● **Exercise prompt**:
Transcribe the listing below only from the line with "Viewport: 771px width, 485px height." up to and including the line with "You are a computer-use agent. The".

● **Given data**:
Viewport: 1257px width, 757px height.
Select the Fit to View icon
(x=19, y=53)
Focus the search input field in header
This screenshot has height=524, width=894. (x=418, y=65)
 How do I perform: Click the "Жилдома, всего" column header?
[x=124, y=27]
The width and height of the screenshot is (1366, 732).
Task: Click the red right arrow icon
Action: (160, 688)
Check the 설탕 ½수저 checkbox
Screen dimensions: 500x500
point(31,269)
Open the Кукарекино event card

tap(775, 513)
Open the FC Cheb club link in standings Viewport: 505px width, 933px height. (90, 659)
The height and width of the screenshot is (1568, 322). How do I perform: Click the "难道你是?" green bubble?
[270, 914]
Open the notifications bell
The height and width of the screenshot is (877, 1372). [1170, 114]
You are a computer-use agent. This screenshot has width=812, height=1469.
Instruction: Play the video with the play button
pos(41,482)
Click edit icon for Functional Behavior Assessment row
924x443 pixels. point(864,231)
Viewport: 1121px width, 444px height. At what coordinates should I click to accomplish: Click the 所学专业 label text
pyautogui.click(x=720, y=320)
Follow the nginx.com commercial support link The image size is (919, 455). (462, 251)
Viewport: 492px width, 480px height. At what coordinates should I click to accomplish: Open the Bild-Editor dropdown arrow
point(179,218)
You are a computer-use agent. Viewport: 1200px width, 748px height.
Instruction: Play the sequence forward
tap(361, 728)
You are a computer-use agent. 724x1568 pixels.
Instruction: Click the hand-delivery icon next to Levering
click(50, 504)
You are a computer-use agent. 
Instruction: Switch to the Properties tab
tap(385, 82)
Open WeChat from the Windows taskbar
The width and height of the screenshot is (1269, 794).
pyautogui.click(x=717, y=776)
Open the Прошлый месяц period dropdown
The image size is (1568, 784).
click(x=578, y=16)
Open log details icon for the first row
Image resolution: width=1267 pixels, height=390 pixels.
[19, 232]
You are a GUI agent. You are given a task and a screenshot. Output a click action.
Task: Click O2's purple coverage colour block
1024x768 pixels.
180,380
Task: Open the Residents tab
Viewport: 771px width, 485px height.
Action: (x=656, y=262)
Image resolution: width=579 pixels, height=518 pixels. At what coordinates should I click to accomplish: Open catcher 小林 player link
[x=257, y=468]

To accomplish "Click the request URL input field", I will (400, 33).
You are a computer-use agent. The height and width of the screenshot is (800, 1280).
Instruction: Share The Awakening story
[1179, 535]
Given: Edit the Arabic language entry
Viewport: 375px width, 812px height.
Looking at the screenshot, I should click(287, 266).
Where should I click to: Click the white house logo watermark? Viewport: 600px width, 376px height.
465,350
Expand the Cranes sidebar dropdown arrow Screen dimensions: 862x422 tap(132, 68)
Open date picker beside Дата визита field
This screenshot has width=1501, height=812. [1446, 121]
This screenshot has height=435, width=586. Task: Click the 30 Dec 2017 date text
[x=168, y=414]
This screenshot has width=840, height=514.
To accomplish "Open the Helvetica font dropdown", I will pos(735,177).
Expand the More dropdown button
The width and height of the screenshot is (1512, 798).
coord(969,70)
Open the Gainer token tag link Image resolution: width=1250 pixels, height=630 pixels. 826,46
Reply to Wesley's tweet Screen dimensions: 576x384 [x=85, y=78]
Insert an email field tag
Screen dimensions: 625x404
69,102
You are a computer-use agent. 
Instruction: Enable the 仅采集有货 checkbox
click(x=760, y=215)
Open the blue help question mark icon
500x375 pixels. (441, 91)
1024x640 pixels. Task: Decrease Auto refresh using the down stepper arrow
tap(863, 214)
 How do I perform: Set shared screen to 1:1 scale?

● **Exercise solution**:
Viewport: 771px width, 485px height.
Action: (x=656, y=262)
Image resolution: width=579 pixels, height=518 pixels. At what coordinates should I click to accomplish: Open catcher 小林 player link
[x=257, y=468]

To accomplish "Click the request URL input field", I will (400, 33).
You are a computer-use agent. The height and width of the screenshot is (800, 1280).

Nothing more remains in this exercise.